### REQUIRED WORK:
Carry on the abstract about conversational question answering over passages, picking up right after its last words.
START SOURCE EXTRACT
Kaiser, M., Saha Roy, R., & Weikum, G. (2020). Conversational Question Answering over Passages by Leveraging Word Proximity Networks. Retrieved from https://arxiv.org/abs/2004.13117.


Cite as: https://hdl.handle.net/21.11116/0000-0007-F17D-D
Abstract
Question answering (QA) over text passages is a problem of long-standing
interest in information retrieval. Recently, the conversational setting has
attracted attention, where a user asks a sequence of questions to satisfy her
information needs around a topic. While this setup is a natural one and similar
to humans conversing with each other, it introduces two key research
challenges: understanding the context left implicit by the user in follow-up
questions, and dealing with ad hoc question formulations. In this work, we
demonstrate CROWN (Conversational passage ranking by Reasoning Over Word
Networks): an unsupervised yet effective system for conversational QA with
passage responses, that supports several modes of context propagation over
multiple turns. To this end, CROWN first builds a word proximity network (WPN)
END SOURCE EXTRACT
START INPUT DATA
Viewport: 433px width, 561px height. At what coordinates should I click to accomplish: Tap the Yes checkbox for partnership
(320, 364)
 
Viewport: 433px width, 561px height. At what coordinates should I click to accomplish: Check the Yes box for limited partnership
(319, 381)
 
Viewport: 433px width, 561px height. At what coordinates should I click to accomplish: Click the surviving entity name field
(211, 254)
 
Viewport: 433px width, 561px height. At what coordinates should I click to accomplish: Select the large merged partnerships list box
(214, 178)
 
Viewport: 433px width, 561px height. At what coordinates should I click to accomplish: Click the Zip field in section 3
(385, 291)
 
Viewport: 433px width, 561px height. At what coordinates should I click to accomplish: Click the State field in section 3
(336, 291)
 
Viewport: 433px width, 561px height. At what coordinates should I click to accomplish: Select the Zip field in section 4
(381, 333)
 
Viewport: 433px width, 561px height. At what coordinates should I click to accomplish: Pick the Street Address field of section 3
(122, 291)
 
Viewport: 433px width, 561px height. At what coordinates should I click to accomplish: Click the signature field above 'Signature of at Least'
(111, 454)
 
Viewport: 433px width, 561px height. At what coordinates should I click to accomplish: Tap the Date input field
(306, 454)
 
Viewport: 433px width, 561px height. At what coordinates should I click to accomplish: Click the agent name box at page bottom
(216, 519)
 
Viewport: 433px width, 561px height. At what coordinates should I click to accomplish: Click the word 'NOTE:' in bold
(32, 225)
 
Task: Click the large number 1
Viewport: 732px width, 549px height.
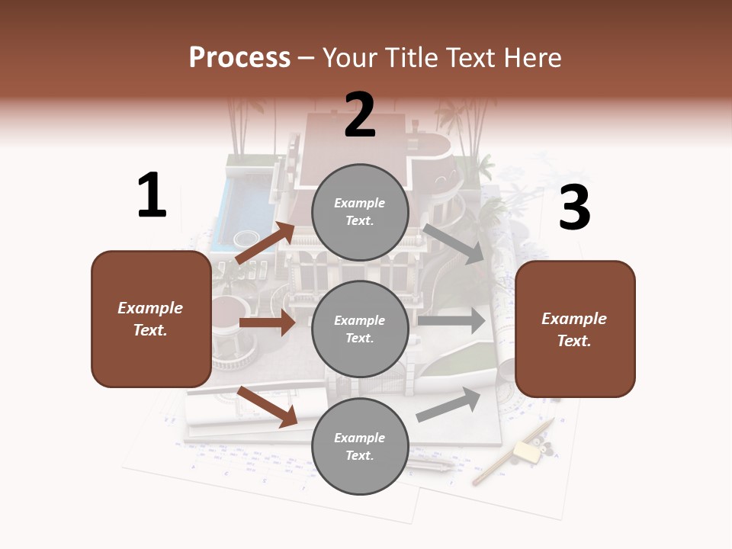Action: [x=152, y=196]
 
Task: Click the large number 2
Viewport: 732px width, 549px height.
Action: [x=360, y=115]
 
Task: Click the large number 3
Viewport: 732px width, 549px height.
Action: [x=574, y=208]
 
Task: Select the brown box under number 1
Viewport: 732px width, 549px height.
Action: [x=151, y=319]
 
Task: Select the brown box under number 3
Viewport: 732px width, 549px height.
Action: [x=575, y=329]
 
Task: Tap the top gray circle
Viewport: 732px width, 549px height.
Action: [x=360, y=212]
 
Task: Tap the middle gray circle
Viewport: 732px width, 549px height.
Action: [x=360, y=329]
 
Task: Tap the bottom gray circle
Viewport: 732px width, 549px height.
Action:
END INPUT DATA
### ANSWER FOR THE TASK:
from large corpora to store statistically significant term co-occurrences. At
answering time, passages are ranked by a combination of their similarity to the
question, and coherence of query terms within: these factors are measured by
reading off node and edge weights from the WPN. CROWN provides an interface
that is both intuitive for end-users, and insightful for experts for
reconfiguration to individual setups. CROWN was evaluated on TREC CAsT data,
where it achieved above-median performance in a pool of neural methods.